Task description: Below are lines of data; restate word for word those running from the line containing "Given: Click the download" to the line containing "The image size is (1600, 817).", inclusive, and no others.

Records shown:
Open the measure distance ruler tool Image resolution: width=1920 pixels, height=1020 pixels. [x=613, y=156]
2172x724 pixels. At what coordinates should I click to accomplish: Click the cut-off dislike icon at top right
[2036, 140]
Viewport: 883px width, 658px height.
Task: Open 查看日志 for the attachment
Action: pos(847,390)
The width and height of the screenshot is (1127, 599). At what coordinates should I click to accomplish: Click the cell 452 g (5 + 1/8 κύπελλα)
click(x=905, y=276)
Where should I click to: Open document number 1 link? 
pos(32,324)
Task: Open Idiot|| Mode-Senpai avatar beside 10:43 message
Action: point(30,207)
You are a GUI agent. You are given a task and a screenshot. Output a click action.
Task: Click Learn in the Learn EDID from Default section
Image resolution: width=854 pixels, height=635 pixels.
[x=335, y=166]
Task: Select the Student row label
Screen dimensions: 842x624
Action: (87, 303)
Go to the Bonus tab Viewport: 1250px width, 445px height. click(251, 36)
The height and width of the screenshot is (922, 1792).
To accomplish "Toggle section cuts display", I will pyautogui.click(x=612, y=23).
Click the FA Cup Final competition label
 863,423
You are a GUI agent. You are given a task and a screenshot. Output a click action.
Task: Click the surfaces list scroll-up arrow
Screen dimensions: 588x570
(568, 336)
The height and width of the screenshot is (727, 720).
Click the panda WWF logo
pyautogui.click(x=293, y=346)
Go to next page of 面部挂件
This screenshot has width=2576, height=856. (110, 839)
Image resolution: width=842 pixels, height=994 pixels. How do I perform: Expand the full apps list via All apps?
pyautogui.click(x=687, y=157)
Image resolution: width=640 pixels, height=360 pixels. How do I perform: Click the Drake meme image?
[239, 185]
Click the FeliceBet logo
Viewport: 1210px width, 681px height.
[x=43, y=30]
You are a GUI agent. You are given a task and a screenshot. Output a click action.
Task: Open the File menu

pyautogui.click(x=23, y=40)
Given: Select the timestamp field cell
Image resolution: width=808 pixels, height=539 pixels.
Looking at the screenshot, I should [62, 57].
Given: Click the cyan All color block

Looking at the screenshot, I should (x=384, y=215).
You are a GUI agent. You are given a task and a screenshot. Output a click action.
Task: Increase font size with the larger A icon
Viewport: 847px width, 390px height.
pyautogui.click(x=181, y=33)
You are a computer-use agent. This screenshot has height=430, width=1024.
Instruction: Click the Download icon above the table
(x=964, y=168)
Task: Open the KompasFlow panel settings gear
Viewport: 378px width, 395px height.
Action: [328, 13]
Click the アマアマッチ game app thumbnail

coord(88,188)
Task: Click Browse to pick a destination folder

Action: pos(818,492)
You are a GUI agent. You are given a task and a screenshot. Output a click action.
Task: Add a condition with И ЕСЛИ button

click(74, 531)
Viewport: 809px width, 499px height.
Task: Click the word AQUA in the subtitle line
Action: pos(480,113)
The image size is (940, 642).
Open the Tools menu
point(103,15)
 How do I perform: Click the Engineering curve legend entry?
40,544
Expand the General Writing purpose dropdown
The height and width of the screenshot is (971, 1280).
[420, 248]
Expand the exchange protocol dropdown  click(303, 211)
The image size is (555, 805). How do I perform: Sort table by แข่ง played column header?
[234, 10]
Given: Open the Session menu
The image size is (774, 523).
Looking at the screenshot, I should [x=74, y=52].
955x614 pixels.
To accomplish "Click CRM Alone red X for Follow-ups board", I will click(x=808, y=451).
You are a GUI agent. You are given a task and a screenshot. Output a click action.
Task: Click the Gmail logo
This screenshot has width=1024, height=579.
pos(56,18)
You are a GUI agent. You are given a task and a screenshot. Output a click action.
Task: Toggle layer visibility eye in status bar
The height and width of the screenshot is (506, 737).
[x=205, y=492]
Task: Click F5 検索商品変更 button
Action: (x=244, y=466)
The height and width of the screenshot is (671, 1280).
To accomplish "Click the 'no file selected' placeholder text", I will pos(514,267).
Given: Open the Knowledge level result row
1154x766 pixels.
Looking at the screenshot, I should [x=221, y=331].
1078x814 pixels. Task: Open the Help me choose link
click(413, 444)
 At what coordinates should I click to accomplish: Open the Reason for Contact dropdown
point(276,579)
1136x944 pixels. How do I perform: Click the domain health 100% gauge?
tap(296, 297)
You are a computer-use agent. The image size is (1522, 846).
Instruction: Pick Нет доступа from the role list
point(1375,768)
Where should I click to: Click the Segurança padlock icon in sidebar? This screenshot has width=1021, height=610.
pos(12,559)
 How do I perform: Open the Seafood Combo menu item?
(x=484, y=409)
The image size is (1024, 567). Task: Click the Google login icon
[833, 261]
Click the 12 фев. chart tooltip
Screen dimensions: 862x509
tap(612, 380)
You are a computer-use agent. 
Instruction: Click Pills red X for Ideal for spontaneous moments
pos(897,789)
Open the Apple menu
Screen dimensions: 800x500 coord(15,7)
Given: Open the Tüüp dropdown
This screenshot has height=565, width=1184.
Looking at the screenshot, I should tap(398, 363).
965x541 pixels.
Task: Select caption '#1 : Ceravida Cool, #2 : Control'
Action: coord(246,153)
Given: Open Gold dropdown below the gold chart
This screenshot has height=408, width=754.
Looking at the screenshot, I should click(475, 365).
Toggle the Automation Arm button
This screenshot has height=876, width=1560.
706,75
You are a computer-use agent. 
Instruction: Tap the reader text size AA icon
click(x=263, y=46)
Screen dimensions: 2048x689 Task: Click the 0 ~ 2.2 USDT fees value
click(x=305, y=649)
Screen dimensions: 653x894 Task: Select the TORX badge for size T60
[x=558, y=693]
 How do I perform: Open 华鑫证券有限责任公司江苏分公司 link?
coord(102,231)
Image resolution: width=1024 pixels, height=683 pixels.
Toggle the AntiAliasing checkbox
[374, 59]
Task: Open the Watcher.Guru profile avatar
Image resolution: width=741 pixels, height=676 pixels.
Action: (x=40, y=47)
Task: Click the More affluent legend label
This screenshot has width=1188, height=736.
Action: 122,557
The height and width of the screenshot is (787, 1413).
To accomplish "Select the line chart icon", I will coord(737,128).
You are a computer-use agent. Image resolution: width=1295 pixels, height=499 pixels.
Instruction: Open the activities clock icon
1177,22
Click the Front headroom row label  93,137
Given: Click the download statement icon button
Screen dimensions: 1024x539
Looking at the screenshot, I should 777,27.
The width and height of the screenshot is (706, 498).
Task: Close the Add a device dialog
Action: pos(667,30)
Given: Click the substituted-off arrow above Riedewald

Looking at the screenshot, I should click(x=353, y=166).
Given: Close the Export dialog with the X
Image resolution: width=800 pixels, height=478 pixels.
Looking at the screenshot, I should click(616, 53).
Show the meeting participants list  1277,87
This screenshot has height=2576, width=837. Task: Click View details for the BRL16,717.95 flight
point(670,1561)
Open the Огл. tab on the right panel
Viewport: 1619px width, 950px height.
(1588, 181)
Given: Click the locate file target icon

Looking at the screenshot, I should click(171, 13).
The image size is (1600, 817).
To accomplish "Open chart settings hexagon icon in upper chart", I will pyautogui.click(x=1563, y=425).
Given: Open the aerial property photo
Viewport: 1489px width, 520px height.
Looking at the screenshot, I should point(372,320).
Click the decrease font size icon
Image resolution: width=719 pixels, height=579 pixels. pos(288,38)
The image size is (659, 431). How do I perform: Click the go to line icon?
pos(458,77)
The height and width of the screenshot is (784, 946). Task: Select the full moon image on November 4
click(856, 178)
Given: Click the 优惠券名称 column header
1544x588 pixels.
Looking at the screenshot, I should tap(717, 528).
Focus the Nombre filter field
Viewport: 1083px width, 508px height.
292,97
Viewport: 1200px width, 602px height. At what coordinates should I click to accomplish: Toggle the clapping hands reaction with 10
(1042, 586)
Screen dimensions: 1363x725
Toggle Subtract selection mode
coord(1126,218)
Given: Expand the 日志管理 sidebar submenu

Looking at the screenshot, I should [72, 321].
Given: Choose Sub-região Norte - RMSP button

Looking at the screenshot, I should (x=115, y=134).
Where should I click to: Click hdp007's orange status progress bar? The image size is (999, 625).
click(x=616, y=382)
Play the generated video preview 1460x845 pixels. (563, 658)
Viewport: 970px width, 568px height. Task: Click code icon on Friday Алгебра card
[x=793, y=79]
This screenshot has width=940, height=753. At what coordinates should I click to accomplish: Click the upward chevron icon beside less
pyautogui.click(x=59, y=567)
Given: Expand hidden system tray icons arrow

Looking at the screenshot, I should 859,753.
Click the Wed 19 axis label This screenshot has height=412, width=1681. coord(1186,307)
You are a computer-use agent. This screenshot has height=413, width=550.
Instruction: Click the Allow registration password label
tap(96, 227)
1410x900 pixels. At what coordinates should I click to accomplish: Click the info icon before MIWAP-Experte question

Answer section:
Given: Click the download statement icon button
Screen dimensions: 1024x539
Looking at the screenshot, I should 777,27.
The width and height of the screenshot is (706, 498).
Task: Close the Add a device dialog
Action: pos(667,30)
Given: Click the substituted-off arrow above Riedewald

Looking at the screenshot, I should click(x=353, y=166).
Given: Close the Export dialog with the X
Image resolution: width=800 pixels, height=478 pixels.
Looking at the screenshot, I should click(616, 53).
Show the meeting participants list  1277,87
This screenshot has height=2576, width=837. Task: Click View details for the BRL16,717.95 flight
point(670,1561)
Open the Огл. tab on the right panel
Viewport: 1619px width, 950px height.
(1588, 181)
Given: Click the locate file target icon

Looking at the screenshot, I should click(171, 13).
The image size is (1600, 817).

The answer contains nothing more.